When Bad News Is Good

October 28, 2022

There is a lot of bad news. In fact, some of it is really bad. Good news though, it doesn’t seem to be all that upsetting anymore.

Markets tend to lead what is happening in the underlying economy, and over the past 10 months, worries about the myriad risks to the world have been pummeling markets. At the same time, markets tend to display seasonality. October is often considered to be the worst month for markets, because companies begin to re-evaluate how their entire year will end and provide a window into expectations for the coming year.

This week is the biggest week for earnings, with major components of the largest indices reporting earnings, and the news has been pretty bad. Apple, Microsoft, Amazon, Google and Meta (Facebook) have reported earnings that were somewhere between ‘meh’ and horrible. The market shrugged.

Meta (Facebook) and Amazon have suffered severe reactions, losing about 20% each after releasing their results, but overall, the market has shrugged off the disappointment. When the bad news has been released and the market doesn’t overreact to the downside, it is a sign that the bad news has been priced in.

Of course there are still major risks to consider before jumping in with both feet, but investors are sending a signal that much of the bad news may be priced into the market already. It is time to dip toes back in the water.

Buying high quality companies with low debt levels is critical. There is still plenty of difficulty ahead in the economy and those difficulties will impact companies differently everywhere. Diversification is also important and distributing country risk is also a wise approach.

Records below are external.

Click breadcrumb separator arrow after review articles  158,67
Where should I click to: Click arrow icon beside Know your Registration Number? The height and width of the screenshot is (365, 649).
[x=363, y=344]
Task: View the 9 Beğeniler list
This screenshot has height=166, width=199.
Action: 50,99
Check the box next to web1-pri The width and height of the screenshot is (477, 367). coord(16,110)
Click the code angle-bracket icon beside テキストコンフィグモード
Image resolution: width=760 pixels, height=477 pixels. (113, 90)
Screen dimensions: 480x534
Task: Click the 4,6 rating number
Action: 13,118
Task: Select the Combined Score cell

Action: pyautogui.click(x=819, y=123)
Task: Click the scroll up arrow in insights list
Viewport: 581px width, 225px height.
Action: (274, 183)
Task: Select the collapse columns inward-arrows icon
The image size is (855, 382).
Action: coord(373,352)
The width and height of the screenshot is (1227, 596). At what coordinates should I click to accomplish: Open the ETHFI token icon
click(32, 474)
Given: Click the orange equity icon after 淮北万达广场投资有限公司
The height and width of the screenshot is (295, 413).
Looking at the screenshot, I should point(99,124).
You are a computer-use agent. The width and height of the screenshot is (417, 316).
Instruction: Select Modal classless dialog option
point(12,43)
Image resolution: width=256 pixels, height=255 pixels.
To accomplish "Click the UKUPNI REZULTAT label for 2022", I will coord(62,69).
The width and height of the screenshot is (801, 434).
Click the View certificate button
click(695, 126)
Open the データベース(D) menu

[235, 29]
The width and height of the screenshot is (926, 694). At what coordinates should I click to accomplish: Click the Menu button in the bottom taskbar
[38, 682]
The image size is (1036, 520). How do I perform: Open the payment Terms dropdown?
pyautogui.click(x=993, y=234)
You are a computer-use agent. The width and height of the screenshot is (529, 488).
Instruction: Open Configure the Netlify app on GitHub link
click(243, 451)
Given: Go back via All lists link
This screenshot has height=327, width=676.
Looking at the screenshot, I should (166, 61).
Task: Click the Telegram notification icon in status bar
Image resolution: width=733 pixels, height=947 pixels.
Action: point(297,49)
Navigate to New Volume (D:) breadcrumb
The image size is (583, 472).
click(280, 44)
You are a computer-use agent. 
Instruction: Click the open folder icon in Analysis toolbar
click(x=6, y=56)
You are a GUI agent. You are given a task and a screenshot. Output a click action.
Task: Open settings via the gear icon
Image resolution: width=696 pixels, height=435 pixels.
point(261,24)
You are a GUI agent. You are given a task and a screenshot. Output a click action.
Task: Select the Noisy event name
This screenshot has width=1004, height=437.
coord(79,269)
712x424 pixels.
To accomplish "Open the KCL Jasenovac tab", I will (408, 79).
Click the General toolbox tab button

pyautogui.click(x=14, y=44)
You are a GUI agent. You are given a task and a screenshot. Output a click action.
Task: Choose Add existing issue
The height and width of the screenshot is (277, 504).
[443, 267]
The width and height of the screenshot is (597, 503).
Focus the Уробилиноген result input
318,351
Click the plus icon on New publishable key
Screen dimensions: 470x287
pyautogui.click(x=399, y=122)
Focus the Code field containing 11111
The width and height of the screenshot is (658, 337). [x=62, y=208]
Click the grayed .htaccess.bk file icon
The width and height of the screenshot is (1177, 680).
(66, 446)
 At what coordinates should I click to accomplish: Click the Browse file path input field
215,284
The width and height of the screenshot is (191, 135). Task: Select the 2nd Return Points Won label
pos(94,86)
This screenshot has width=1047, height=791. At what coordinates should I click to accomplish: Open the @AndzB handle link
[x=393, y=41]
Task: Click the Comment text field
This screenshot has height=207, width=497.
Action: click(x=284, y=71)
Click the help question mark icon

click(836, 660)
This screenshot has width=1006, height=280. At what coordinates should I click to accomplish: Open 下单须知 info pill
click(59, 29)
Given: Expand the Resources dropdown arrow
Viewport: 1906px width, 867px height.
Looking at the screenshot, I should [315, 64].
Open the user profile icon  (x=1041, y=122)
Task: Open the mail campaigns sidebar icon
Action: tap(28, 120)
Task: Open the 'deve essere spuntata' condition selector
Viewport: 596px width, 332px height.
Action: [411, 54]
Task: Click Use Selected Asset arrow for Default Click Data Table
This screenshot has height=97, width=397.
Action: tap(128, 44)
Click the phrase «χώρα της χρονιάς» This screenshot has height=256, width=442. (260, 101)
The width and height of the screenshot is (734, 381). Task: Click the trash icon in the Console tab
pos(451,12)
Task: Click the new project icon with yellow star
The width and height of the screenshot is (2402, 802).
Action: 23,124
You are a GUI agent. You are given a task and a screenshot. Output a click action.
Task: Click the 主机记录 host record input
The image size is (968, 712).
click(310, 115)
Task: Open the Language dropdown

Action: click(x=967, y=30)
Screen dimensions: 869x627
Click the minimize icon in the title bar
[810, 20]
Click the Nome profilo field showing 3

For example, the difficulties in Europe are currently very serious, but the equities in the region are perhaps more reasonably priced because of it. In a similar vein, the risks of investing in Asia (particularly China) may be significant, however the region is also undergoing significant strain but if the problems are resolved without significant conflict, the economic gains from the region could be substantial.

Another way to provide some protection is to put a higher weighting on companies that supply necessities, (food, fuel, electricity) and shy away from companies focused on discretionary spending, such as restaurants, travel and entertainment and perhaps fashion. These are just general guidelines. Recall that economics have been significantly disjointed by excessive inflows of money and exceptionally low interest rates and plenty of good companies may face unexpected difficulties, while many seemingly bad companies may do well due to luck, innovation, buyouts or other positive factors that aren’t easy to see.

Stock market ‘bottoms’ are very difficult to pinpoint and often they form over weeks or months, and so another important component is to invest over a ‘long’ period. In these difficult times, that advice is ever more important. Still, it looks like the stock market is forming at least a near term bottom.